Item position entries ->
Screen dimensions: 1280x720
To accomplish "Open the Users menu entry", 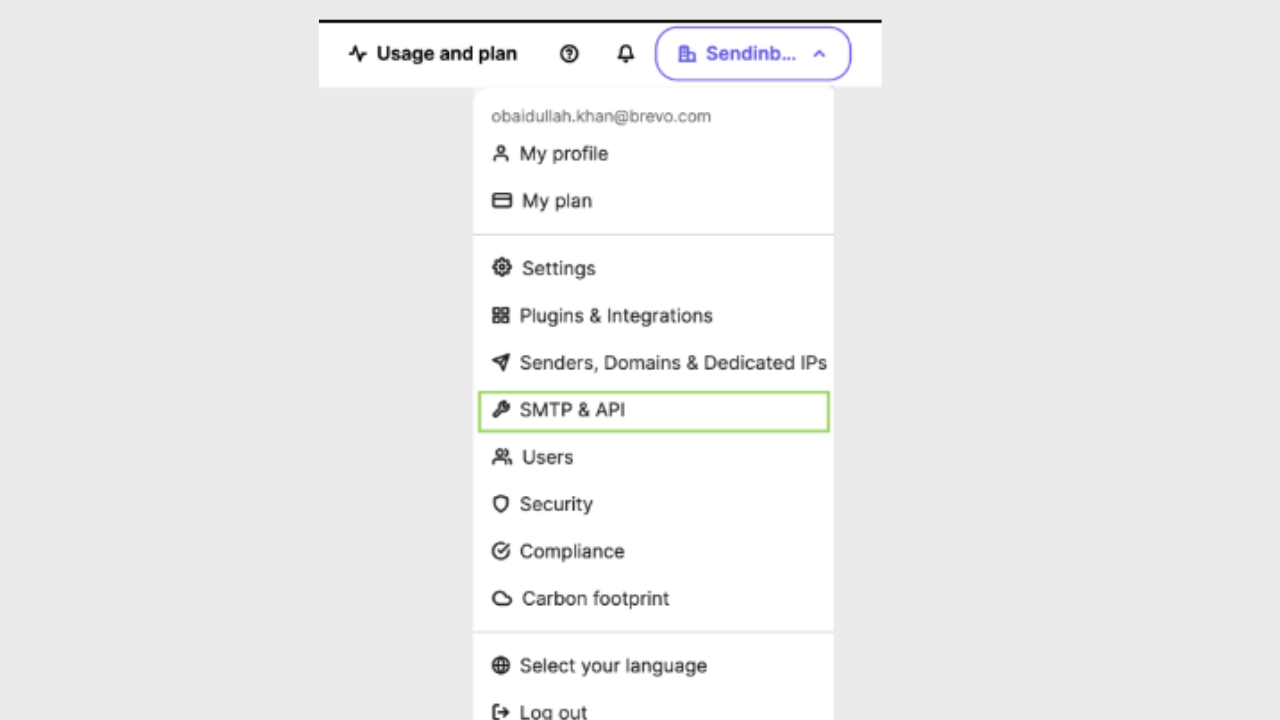I will (547, 457).
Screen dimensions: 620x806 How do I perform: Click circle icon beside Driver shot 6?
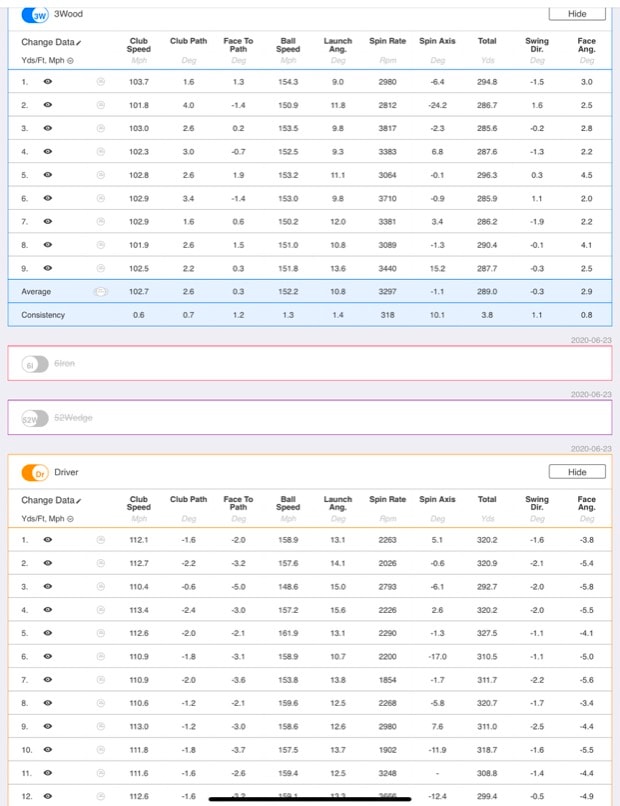(x=100, y=656)
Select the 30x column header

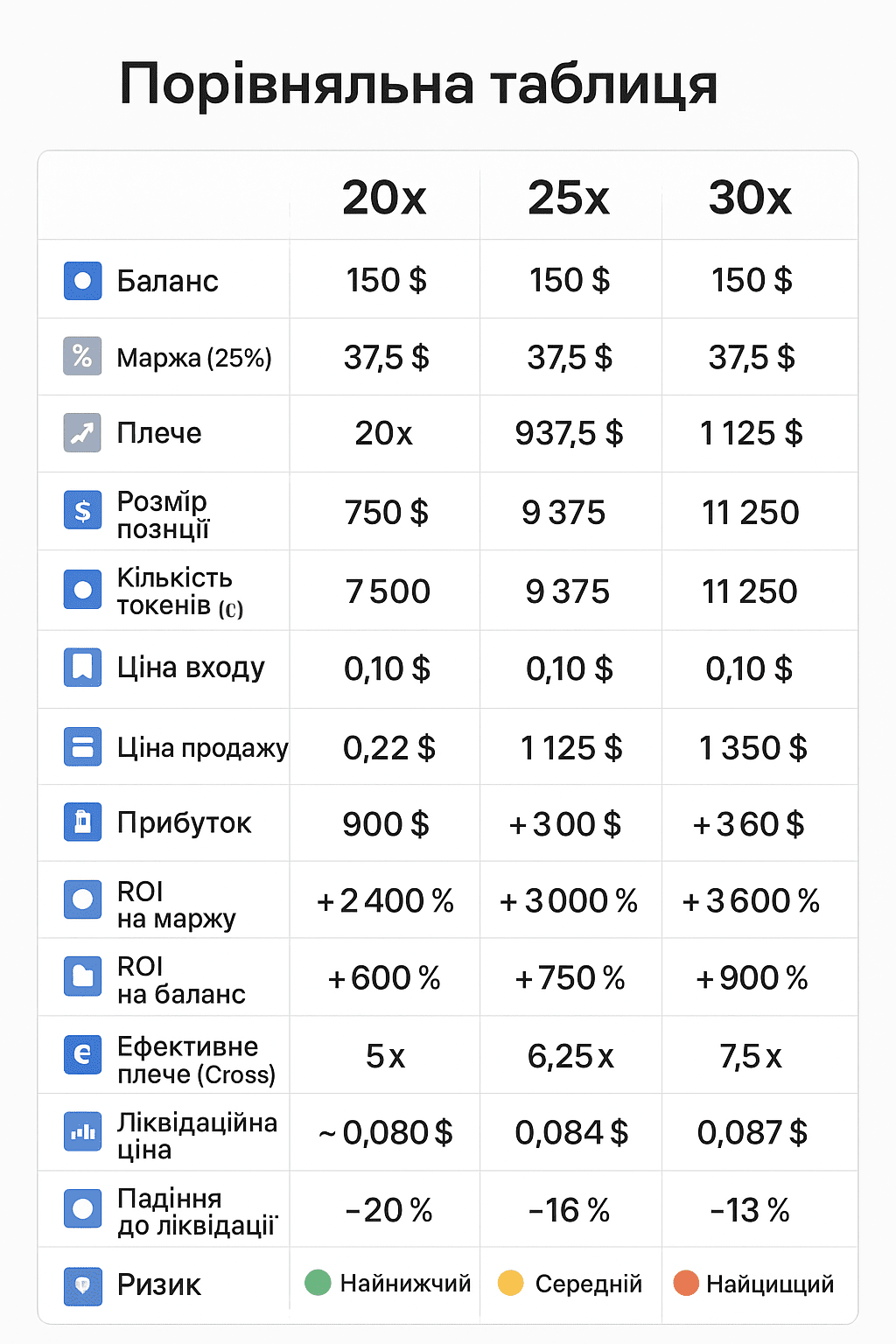coord(750,198)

REQUIREMENTS -> Count the lines of the entries above that contain the string "Screen", treating uppercase and lowercase as different. Reply with the number alone.

EXERCISE ANSWER -> 2